NASA budget: WFIRST mission is cancelled while ISS time is marked – but SLS is thrown a lifeline

by | Feb 13, 2018 | NASA, Seradata News

NASA’s acting administrator, Robert Lightfoot, revealed in a speech at NASA Marshall Spaceflight Center at Huntsville, Alabama, that NASA’s budget had received a US$300 million increase to its original request, raising it to US$19.9 billion for Fiscal Year 2019 (FY2019).

But there were some shocks. US State funding for the International Space Station (ISS) is to cease in 2025 – effectively meaning the end of the station unless commercial funding can be found. Savings in running and transportation costs for NASA will amount to about US$3 billion a year. A NASA grant of $150 million per year over the next five years is being made available for commercial companies to help to continue to run the ISS or, more likely, to develop a smaller Low Earth Orbit (LEO) space station.

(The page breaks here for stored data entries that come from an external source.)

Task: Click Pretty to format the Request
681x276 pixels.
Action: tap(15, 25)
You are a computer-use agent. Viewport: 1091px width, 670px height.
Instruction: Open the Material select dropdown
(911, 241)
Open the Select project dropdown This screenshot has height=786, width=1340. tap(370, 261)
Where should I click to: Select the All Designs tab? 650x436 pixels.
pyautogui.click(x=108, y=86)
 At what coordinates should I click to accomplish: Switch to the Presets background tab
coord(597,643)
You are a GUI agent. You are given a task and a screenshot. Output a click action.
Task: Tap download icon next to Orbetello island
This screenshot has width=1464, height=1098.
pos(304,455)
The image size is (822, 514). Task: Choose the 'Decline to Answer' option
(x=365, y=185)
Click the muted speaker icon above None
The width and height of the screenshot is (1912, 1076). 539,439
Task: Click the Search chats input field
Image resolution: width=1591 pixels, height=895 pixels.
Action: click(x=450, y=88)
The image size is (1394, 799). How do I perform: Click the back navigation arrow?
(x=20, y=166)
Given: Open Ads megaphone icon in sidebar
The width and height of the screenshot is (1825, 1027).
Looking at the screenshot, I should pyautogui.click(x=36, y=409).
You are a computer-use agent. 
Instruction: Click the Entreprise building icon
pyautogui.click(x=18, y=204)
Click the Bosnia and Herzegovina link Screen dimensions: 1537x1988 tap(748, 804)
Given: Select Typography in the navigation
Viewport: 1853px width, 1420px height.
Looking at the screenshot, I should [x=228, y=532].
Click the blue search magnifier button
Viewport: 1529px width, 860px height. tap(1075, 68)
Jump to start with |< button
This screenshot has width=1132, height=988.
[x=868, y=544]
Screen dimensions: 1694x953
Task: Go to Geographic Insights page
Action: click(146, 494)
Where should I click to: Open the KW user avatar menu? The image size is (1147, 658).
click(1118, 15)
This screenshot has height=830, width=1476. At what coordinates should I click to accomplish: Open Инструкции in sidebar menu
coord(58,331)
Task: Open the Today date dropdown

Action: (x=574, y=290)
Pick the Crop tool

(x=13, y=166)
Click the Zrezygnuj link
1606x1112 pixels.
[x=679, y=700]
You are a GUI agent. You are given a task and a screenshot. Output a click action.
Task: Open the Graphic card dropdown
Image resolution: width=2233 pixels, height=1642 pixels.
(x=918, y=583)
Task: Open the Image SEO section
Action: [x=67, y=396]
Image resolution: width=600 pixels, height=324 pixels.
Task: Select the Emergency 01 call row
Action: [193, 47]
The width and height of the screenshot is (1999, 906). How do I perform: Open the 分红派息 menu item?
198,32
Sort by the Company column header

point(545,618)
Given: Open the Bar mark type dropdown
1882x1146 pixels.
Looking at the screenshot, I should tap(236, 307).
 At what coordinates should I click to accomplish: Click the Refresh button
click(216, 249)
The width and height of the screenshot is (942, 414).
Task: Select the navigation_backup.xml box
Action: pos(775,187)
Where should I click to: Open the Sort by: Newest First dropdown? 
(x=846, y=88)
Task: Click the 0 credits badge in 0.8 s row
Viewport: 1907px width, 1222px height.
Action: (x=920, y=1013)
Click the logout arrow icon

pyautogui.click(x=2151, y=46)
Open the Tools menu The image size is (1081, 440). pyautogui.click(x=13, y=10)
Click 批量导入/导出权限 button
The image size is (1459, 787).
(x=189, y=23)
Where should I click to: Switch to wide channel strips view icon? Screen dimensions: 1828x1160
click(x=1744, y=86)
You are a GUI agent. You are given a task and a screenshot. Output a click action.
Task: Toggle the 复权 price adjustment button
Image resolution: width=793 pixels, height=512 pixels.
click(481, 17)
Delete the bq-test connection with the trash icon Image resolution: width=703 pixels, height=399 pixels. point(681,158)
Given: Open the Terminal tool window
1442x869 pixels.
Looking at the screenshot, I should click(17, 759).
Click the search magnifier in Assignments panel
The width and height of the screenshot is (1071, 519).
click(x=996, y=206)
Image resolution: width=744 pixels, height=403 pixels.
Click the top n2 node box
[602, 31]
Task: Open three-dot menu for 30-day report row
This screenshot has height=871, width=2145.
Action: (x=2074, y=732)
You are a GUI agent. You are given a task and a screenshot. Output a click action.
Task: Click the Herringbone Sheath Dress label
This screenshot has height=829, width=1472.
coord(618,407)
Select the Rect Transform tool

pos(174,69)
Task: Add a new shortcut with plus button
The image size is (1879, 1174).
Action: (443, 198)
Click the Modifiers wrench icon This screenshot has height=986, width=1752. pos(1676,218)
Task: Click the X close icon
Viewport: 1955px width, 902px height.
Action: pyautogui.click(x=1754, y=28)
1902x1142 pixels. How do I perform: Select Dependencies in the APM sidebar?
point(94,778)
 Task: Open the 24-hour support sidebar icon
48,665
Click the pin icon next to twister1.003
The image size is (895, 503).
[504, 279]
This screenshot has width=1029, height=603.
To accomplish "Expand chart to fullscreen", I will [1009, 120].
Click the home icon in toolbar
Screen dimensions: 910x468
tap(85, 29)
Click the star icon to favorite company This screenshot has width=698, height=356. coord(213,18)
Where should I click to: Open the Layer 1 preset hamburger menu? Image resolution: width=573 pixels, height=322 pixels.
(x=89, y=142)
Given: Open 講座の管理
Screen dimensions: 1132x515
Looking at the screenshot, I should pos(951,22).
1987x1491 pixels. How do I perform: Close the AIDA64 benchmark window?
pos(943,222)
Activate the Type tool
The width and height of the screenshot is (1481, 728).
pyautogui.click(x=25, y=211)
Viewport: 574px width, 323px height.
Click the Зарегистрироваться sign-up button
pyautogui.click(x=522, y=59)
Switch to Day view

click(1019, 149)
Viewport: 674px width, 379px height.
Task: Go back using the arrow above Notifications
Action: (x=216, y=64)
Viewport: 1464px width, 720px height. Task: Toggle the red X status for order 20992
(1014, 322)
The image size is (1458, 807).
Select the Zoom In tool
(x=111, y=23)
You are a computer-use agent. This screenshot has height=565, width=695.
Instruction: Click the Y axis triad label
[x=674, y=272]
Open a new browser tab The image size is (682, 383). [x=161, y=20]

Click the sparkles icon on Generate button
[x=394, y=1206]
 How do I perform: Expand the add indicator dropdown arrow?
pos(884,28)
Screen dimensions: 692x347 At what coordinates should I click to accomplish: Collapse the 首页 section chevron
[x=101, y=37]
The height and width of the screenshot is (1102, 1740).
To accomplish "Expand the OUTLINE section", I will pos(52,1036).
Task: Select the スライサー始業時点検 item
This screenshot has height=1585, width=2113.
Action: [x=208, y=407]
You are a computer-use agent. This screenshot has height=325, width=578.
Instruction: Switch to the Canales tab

Having already cancelled the unpopular Asteroid Redirect Mission (ARM), the plan instigated by the Trump administration also cut a keynote science programme, the US$3.2 billion Wide-Field Infrared Survey Telescope (WFIRST) observatory. Instead there is a renewed emphasis on lunar exploration as a route to proving out technologies for an eventual human mission to Mars.

NASA is officially committing to the construction of an orbiting space station around the Moon called Lunar Orbital Platform – Gateway, the first element of which will be the power and propulsion module. US$504 million of the FY2019 budget is being allocated to the platform design. The platform will be used as a base for robotic landings on the Moon, before eventual human astronaut landings some time in the late 2020s – after Donald Trump leaves office should he get a second term. The 7.5 metric ton Power and Propulsion module is expected to make extensive use of the solar electric thruster technology that was being designed for the cancelled ARM.

Although threatened by newer (and cheaper to operate) commercial heavy-lift rockets, such as the Falcon Heavy and BFR and the New Glenn rocket series, the NASA SLS heavy-lift rocket got the fillip it needed when the joint SLS/Orion programme had US$3.7 billion allocated to it for FY2019.

Nevertheless, long-range human spaceflight still seems far off. The maiden flight of the SLS mission EM-1 will be a one-off flight of the Block 1 ICPS version of the SLS. It will carry the Orion capsule and service module as an unmanned test flight. This was supposed to have been in 2018 but will now take place in 2020. There will then be a hiatus in human exploration flight until 2023 when EM-2 is scheduled. This manned flight will be on the SLS Block 1B using the EUS (Exploration Upper Stage) currently being developed. The power and propulsion module will be launched a year earlier on a commercial flight, although SLS is still officially in the running.

While losing its WFIRST laboratory, NASA’s science budget has been set at US$5.9 billion covering Earth and planetary science as well as astrophysics. Despite cancellation of the full-blown ARM, there is a budget allocation of US90 million for the Double Asteroid Redirection Test, which will research deflection techniques in case any asteroid threatens Earth.